Stärkung der gemeinnützigen Wohnbauvereinigungen. Keine Risikoabwälzung an die GBV wie bei der derzeitigen Mietobergrenze. Das Risiko dafür wurde vom Land an die GBV übertragen. Weiters die Rücknahme der Freigabe des geförderten Mietwohnbaues an die gewerblichen Bauträger, um keine zusätzlichen Spekulationsobjekte für die Zukunft zu schaffen.

Überarbeitung der Baustandards in der Wohnbauförderung.
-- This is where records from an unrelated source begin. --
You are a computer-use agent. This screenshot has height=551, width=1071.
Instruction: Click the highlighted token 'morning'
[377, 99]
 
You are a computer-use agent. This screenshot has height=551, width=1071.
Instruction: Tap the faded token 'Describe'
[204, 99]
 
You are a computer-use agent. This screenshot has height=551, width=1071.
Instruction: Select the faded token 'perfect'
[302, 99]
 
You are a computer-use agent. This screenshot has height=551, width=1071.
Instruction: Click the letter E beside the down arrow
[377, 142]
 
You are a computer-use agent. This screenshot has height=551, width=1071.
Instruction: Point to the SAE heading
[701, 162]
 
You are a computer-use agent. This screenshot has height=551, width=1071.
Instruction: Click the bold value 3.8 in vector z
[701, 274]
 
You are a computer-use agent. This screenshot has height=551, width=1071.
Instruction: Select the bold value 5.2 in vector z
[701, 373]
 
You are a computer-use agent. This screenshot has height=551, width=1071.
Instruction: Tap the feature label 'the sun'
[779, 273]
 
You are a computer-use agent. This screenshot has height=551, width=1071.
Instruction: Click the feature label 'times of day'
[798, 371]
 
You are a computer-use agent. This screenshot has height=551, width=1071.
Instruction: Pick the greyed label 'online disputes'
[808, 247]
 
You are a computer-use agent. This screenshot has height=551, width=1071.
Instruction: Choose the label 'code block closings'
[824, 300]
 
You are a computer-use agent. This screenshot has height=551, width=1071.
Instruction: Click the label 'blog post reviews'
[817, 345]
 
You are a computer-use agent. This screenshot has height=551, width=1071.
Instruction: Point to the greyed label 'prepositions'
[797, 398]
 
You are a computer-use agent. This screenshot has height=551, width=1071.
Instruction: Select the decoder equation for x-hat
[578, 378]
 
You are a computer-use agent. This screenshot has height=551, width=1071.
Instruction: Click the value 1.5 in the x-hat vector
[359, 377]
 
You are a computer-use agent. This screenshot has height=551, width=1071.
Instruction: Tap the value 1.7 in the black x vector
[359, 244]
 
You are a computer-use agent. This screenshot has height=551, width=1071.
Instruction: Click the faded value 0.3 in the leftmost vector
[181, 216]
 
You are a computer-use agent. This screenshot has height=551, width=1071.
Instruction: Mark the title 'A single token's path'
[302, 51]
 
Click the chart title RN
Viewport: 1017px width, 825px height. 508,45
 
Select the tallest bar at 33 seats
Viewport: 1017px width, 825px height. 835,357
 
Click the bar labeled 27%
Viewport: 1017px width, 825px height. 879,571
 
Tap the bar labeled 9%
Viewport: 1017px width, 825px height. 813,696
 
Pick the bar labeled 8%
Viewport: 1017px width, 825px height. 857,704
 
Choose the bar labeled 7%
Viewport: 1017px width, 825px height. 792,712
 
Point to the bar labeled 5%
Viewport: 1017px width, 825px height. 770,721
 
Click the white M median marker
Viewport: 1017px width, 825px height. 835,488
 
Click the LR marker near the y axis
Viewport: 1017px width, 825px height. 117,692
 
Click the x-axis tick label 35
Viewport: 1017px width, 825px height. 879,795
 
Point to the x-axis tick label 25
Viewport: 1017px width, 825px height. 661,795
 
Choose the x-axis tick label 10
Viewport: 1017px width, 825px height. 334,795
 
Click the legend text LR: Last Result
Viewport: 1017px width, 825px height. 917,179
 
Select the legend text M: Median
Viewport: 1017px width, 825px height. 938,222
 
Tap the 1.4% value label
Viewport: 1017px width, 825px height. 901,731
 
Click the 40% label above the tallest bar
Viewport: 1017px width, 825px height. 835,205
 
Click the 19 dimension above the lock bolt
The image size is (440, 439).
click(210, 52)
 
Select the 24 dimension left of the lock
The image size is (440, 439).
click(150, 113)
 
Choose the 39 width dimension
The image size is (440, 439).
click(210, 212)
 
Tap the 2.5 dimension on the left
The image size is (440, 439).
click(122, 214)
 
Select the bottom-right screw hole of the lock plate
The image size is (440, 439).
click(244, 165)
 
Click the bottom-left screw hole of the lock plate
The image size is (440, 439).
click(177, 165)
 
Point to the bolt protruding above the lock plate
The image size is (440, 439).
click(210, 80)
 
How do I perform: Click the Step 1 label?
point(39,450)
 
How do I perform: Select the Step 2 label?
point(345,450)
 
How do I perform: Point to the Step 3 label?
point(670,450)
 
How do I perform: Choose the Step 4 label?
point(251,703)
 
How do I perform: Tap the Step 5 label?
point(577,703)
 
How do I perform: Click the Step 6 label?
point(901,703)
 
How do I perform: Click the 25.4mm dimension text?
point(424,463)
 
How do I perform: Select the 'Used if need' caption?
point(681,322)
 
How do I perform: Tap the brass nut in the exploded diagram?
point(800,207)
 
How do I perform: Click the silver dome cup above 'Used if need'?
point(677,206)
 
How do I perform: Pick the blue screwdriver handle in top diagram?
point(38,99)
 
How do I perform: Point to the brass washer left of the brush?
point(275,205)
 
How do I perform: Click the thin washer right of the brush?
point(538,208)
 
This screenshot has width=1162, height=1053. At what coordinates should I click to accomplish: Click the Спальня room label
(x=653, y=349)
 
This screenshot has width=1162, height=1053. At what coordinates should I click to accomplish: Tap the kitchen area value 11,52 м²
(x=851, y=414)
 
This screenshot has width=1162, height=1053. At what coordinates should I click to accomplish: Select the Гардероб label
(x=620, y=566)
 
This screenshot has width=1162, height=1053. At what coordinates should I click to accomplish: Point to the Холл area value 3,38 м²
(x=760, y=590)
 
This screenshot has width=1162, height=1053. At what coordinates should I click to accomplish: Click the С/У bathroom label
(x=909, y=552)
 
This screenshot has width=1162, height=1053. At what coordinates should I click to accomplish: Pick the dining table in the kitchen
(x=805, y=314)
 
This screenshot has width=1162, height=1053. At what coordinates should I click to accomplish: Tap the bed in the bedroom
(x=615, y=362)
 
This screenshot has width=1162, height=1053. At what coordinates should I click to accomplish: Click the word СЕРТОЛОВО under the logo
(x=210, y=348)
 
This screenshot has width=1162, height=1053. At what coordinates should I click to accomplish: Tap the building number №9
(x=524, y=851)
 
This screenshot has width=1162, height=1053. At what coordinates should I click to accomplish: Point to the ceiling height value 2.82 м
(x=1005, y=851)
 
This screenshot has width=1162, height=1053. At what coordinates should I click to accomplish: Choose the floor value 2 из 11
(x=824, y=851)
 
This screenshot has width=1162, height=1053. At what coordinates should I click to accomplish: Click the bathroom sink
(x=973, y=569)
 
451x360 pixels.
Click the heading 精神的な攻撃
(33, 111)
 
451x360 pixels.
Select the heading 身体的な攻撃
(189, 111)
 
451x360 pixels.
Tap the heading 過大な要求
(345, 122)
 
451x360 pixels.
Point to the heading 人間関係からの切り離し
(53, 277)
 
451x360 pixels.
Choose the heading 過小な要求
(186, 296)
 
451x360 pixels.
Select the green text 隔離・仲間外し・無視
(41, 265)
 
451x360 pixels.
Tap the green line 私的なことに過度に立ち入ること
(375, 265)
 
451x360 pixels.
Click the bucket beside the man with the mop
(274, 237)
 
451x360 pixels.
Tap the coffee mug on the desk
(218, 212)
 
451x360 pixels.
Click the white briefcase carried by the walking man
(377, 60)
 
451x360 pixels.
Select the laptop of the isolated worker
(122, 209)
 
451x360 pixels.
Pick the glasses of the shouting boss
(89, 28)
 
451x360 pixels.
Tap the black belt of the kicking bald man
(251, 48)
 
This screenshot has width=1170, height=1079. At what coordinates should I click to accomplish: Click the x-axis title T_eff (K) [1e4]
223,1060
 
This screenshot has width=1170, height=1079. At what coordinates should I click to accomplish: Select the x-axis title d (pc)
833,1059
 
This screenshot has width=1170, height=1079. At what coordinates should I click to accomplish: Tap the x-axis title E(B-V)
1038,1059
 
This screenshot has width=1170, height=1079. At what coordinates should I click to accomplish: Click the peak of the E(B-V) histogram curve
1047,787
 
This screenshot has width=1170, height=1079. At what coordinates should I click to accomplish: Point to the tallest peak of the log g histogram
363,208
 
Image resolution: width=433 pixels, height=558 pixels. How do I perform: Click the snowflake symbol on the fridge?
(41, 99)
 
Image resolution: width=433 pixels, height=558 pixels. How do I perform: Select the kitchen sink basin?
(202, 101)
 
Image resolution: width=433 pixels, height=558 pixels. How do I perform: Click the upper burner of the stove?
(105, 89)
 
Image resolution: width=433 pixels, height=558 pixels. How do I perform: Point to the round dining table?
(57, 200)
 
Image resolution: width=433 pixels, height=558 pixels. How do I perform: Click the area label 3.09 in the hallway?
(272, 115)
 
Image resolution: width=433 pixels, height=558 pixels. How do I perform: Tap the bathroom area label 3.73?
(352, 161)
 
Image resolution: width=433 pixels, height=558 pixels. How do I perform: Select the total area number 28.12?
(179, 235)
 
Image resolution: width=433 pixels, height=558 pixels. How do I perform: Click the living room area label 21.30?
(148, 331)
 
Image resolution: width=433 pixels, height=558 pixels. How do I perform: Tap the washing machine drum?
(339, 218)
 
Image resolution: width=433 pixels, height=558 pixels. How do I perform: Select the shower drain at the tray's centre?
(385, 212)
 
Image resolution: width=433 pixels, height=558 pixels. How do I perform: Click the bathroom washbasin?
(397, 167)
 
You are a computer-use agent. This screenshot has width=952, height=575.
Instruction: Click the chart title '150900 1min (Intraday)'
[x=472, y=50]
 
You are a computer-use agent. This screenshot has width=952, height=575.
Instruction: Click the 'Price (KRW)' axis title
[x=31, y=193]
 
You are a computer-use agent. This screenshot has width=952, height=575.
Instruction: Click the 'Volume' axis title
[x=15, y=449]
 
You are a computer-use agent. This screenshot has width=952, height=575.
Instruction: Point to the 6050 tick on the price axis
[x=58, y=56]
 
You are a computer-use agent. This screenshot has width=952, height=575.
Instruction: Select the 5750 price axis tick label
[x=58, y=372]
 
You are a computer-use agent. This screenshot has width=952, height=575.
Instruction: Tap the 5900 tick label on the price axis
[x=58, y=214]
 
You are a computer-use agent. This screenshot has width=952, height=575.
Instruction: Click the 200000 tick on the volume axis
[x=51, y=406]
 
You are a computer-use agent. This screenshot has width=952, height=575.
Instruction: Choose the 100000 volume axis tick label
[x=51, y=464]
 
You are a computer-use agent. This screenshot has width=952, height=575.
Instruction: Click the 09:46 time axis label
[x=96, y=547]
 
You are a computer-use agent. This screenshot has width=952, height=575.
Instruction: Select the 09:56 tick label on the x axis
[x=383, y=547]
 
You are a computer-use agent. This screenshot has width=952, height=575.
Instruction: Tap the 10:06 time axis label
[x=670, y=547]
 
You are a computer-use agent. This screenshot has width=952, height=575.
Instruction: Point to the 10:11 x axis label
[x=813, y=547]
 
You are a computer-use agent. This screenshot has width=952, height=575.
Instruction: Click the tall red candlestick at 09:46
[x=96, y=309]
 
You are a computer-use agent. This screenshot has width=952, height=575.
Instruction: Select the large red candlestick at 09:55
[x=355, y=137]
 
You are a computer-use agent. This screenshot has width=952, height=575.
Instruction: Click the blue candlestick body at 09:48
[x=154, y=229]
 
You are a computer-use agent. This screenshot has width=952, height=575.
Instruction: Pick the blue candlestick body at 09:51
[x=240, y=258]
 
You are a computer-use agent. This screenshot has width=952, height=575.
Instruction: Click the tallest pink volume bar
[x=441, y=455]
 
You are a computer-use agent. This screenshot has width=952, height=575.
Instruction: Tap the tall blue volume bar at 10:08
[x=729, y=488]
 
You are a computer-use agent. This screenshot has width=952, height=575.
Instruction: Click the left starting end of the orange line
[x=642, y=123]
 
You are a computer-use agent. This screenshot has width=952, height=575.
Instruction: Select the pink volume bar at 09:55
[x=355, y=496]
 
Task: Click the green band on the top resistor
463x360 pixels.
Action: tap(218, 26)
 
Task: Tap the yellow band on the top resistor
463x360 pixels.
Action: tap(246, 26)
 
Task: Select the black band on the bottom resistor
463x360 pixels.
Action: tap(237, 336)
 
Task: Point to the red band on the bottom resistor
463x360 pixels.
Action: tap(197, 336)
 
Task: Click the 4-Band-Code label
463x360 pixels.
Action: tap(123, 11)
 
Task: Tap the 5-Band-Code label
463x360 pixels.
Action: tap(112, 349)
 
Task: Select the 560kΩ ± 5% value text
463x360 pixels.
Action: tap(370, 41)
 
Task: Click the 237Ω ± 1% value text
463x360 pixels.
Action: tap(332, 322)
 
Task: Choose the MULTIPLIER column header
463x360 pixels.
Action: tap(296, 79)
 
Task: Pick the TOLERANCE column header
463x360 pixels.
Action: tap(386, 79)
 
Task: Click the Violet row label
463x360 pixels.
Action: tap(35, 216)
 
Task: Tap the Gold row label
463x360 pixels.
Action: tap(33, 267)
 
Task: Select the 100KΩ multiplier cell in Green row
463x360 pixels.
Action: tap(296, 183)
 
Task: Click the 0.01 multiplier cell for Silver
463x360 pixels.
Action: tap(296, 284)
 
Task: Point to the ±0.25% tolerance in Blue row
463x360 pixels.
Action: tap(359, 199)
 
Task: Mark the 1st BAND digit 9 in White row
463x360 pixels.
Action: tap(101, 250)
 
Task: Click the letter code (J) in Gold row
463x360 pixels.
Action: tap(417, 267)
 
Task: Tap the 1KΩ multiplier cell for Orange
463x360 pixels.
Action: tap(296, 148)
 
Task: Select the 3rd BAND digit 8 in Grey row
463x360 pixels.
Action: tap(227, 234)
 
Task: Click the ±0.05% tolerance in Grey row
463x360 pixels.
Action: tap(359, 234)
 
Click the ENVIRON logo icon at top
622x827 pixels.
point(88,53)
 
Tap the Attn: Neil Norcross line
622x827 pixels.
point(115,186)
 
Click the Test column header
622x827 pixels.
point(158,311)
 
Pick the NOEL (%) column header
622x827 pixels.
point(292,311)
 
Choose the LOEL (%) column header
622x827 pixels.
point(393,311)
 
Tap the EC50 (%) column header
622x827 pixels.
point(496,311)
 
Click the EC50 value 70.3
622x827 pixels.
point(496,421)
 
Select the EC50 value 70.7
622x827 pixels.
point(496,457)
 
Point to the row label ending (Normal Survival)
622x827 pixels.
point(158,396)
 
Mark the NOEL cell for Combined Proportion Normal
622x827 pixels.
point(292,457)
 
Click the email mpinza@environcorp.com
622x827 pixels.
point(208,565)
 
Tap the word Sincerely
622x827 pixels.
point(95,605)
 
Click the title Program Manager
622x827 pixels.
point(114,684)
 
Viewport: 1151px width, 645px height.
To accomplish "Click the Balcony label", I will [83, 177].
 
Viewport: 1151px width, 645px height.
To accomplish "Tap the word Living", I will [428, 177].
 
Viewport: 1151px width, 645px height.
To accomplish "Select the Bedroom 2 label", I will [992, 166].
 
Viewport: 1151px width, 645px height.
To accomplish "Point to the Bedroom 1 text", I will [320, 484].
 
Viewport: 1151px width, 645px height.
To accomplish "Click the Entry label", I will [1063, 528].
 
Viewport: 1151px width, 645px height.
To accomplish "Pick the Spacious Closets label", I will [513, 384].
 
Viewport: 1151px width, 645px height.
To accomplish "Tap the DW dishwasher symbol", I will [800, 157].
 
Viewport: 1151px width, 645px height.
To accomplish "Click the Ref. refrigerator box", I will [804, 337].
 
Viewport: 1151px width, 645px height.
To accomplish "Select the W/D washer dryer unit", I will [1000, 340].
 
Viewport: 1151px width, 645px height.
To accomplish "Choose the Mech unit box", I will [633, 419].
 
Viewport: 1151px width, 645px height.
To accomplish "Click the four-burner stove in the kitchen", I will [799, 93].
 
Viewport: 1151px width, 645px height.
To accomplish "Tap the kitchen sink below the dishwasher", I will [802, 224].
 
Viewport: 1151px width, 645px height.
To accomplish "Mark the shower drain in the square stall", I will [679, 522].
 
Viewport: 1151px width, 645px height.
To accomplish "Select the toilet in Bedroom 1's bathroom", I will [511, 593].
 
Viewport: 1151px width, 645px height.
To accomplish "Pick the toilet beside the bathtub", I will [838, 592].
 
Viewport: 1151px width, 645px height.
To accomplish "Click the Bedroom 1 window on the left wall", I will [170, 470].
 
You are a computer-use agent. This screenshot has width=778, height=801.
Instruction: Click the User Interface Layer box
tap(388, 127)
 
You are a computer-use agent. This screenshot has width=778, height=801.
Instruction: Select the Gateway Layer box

Die FH Kufstein hat im Auftrag der WK Tirol errechnet, das ohne Qualitätsverlust bis zu 15 % der Baukosten eingespart werden könnten.

Reduktion der Förderfähigkeit von teuren Wohnungen auf ein realistisches Maß. Derzeit können auch Eigentumswohnungen noch gefördert werden, die pro Quadratmeter 5.000 Euro und mehr kosten.

Absenkung der Einkommensgrenzen für die Eigentumsförderung auf ein sozial sinnvolles Maß. Derzeit können auch Menschen mit einem Jahres-Netto-Familieneinkommen von bis zu 80.000 Euro noch Förderungen beziehen. Das entspricht nicht dem Ziel einer sozial treffsicheren Wohnbauförderung.

Die GBH Salzburg wird nach der Landtagswahl am 22. April 2018 der neuen Salzburger Landesregierung ein umfassendes Paket zur Änderung der Salzburger Wohnbauförderung vorlegen und auf dessen Umsetzung achten.